# Stated goal
Could you return only the lines from the one containing "Click the search" down to the one containing "[x=22, y=86]", replacing "magnifier" with "magnifying glass" and leaving everything else unchanged?

# Records supplied

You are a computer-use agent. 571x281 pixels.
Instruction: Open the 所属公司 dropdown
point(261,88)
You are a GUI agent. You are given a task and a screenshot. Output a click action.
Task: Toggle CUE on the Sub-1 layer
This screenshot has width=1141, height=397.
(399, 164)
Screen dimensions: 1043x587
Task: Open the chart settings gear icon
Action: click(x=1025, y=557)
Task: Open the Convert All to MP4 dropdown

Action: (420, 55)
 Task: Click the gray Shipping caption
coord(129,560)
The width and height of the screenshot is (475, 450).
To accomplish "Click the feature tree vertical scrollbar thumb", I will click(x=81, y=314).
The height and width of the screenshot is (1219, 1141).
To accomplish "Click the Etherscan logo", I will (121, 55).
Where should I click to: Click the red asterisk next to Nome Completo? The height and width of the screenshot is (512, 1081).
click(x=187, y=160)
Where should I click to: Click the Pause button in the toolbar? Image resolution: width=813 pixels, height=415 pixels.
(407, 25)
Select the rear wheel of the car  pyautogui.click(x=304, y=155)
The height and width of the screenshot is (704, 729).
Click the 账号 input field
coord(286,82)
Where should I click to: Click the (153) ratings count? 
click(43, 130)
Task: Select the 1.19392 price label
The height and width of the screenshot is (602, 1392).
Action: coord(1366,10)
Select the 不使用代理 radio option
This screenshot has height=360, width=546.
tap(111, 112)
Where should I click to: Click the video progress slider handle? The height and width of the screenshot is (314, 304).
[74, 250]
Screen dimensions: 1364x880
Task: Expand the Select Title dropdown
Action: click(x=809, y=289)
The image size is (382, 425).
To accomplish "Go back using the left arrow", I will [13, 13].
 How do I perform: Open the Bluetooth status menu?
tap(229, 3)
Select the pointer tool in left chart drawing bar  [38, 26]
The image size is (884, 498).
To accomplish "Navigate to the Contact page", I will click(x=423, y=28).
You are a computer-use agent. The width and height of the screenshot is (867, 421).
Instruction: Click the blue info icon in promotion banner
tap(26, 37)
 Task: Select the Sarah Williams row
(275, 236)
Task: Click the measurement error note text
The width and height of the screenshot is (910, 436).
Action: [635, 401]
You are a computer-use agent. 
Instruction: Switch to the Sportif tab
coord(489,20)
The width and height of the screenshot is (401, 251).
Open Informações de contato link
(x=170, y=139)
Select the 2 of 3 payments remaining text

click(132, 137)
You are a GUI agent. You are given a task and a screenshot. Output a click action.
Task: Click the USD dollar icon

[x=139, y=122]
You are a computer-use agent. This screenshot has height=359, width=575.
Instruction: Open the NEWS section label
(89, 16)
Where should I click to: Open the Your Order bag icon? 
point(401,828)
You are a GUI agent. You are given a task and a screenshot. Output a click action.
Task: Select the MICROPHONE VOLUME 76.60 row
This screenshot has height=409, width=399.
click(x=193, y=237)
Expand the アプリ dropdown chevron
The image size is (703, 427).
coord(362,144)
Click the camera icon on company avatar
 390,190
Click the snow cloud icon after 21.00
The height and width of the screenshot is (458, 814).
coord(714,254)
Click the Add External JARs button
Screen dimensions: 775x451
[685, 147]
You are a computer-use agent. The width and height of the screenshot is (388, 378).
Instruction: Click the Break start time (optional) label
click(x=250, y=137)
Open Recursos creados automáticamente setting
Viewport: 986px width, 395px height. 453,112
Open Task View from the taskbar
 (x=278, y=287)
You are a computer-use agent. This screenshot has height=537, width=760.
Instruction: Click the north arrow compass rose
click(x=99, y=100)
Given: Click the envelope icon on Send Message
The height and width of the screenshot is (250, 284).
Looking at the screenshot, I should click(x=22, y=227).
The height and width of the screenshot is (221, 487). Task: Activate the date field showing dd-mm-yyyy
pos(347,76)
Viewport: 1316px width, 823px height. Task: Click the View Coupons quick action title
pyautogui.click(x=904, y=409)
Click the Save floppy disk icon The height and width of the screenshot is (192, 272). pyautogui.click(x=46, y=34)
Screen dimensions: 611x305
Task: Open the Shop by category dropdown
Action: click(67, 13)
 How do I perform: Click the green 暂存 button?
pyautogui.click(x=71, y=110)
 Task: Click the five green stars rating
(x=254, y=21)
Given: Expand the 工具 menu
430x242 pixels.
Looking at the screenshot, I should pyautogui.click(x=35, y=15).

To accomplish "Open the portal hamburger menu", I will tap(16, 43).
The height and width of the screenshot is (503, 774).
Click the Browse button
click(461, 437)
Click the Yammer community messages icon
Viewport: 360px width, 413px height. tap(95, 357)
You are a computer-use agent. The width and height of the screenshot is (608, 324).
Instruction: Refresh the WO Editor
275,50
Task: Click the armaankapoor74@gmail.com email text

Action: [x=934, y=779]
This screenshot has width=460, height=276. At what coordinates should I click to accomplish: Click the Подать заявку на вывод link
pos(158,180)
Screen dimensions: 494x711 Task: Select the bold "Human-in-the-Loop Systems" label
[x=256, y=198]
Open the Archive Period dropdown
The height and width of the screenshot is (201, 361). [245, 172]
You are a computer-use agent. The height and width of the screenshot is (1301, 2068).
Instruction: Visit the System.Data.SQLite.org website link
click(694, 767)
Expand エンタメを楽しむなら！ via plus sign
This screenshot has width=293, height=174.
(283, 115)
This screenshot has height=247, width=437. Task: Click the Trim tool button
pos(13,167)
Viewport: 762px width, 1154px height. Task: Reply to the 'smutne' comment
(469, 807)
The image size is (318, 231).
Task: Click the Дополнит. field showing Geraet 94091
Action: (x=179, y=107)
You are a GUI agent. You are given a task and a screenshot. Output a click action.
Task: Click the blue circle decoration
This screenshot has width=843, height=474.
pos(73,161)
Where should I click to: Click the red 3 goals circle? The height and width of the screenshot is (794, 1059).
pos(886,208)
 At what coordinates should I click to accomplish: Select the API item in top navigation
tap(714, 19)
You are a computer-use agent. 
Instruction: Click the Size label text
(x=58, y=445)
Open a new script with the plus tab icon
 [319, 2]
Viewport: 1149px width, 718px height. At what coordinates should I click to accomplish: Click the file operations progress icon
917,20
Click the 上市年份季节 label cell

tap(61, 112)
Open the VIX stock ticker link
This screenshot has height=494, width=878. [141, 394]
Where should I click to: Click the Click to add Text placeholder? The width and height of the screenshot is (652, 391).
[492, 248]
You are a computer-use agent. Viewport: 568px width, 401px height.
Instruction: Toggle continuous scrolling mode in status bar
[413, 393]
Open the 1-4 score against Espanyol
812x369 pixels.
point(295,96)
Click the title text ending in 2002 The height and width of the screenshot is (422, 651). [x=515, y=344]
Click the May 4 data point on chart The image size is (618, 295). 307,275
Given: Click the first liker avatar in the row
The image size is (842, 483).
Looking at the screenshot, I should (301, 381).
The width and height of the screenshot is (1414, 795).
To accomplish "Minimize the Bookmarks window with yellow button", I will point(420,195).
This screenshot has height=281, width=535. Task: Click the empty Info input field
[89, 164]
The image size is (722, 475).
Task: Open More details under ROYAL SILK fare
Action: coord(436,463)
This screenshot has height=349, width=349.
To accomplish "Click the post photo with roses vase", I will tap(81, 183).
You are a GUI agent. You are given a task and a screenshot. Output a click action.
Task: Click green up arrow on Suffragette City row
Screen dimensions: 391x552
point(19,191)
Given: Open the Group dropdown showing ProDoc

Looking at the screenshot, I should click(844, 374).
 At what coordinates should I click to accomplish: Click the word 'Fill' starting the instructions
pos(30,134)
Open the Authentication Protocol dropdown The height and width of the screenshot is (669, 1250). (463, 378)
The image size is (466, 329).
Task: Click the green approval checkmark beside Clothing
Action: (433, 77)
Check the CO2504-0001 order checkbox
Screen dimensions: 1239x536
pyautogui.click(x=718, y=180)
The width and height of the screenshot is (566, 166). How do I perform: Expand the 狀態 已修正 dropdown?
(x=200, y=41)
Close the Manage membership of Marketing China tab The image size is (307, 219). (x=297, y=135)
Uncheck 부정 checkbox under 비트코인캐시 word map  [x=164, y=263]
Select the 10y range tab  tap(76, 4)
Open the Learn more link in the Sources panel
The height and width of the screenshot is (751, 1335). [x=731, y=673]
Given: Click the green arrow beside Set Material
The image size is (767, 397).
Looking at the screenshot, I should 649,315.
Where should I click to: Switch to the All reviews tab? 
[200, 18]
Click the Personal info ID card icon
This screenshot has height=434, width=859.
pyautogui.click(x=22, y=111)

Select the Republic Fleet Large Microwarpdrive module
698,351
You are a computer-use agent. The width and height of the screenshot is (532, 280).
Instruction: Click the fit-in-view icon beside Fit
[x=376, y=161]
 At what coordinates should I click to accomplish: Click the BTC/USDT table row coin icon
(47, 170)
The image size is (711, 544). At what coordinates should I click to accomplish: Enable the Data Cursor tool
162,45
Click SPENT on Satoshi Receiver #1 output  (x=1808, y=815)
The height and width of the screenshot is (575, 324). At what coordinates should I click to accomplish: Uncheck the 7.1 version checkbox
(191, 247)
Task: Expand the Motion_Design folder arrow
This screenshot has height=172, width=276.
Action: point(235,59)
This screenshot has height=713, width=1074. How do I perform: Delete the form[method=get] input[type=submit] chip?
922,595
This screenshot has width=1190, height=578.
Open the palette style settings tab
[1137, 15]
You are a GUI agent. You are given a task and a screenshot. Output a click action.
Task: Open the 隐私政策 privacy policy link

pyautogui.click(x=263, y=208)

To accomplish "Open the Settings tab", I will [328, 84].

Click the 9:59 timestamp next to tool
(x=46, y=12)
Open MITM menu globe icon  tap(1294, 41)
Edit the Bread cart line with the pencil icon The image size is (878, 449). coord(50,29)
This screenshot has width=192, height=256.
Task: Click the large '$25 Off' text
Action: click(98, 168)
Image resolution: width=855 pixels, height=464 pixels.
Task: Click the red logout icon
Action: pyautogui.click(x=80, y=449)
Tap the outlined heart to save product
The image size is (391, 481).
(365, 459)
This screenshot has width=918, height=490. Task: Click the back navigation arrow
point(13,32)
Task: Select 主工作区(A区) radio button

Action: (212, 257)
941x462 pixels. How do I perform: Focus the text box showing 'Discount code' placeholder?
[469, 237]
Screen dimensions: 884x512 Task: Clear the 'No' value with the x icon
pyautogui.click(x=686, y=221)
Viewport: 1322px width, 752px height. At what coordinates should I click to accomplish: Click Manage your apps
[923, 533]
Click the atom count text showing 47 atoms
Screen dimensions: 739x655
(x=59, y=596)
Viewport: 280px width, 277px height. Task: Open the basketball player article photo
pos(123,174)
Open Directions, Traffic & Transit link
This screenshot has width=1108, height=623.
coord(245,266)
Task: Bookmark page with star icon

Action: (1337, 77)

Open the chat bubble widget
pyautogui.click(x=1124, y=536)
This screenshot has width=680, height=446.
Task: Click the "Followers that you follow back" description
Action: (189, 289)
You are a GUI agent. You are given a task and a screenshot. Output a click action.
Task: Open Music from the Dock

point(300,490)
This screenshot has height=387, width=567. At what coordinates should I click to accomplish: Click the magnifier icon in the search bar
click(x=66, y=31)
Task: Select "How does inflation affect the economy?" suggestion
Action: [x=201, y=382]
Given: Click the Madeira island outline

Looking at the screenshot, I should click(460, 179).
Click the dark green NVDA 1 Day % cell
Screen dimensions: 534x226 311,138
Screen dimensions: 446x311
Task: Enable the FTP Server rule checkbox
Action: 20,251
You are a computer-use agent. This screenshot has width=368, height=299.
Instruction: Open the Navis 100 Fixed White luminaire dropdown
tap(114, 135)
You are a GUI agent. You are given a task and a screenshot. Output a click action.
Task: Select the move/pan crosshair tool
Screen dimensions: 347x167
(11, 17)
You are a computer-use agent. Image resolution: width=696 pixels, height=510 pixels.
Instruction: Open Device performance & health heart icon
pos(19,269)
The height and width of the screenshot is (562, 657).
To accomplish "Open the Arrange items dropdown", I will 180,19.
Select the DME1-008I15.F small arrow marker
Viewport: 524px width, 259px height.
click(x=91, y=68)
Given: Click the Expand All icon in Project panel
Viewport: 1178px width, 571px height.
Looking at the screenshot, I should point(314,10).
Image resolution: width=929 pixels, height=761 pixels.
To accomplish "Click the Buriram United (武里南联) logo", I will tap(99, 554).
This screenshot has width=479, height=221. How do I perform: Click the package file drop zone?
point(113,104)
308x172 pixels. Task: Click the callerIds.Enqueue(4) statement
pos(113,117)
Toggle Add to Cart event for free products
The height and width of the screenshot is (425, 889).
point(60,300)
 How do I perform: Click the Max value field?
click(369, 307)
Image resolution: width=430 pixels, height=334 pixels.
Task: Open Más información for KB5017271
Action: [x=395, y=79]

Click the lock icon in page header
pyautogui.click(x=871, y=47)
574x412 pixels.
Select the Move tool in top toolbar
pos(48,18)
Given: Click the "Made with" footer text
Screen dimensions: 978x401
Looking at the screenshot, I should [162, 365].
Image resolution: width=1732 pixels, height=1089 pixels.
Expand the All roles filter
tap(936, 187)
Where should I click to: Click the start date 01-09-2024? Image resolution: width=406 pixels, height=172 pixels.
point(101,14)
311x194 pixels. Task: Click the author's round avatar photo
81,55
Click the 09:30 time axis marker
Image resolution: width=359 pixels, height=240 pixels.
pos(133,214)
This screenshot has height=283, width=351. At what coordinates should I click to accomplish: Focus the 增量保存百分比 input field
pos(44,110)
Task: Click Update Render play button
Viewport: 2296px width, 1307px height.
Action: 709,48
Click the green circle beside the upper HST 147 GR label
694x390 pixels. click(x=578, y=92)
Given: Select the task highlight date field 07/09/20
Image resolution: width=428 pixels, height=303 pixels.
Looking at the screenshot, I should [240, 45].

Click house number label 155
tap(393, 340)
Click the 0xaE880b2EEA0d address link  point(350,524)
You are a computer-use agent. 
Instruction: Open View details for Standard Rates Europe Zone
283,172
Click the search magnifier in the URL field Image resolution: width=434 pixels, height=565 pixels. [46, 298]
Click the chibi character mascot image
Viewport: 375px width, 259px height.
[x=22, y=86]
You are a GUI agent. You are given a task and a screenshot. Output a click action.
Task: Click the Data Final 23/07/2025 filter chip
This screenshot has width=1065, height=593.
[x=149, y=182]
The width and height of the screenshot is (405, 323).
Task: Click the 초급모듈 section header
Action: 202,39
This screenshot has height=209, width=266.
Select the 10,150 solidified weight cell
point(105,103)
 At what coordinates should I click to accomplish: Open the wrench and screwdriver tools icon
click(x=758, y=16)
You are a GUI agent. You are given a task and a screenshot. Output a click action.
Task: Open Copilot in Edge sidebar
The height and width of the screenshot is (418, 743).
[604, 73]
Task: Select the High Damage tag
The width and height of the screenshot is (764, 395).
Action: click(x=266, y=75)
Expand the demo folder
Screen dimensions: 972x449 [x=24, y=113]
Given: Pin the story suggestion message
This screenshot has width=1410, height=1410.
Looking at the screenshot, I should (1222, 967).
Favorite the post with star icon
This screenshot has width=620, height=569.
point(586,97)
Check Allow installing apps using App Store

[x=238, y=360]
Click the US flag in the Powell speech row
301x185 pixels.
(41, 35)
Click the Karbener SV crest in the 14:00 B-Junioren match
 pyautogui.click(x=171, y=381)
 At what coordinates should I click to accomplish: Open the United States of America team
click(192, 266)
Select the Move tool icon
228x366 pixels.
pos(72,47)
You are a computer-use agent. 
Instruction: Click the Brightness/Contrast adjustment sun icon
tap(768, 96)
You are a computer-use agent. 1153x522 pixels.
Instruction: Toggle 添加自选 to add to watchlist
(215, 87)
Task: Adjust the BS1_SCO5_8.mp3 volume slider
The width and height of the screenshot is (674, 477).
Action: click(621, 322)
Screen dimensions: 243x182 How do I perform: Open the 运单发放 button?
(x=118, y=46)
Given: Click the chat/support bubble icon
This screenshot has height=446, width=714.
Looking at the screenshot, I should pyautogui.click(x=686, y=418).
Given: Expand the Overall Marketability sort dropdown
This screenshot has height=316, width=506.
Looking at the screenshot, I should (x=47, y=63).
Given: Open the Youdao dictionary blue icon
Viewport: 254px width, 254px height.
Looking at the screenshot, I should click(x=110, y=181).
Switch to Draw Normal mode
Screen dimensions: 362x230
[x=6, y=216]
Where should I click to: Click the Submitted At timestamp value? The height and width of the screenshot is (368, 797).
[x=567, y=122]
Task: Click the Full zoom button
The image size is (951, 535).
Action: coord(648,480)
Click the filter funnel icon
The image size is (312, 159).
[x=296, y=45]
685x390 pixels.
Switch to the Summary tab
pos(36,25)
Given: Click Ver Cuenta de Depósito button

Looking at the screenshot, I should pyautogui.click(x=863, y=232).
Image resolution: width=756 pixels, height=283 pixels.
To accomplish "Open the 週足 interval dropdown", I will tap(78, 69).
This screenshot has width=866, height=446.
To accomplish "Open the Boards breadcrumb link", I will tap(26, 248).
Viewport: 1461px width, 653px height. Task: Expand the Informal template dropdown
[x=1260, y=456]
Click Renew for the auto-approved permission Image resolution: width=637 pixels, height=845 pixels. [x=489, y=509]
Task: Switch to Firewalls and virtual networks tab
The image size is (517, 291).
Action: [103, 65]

# Reply to the exercise
Click the search magnifying glass in the URL field Image resolution: width=434 pixels, height=565 pixels. [46, 298]
Click the chibi character mascot image
Viewport: 375px width, 259px height.
[x=22, y=86]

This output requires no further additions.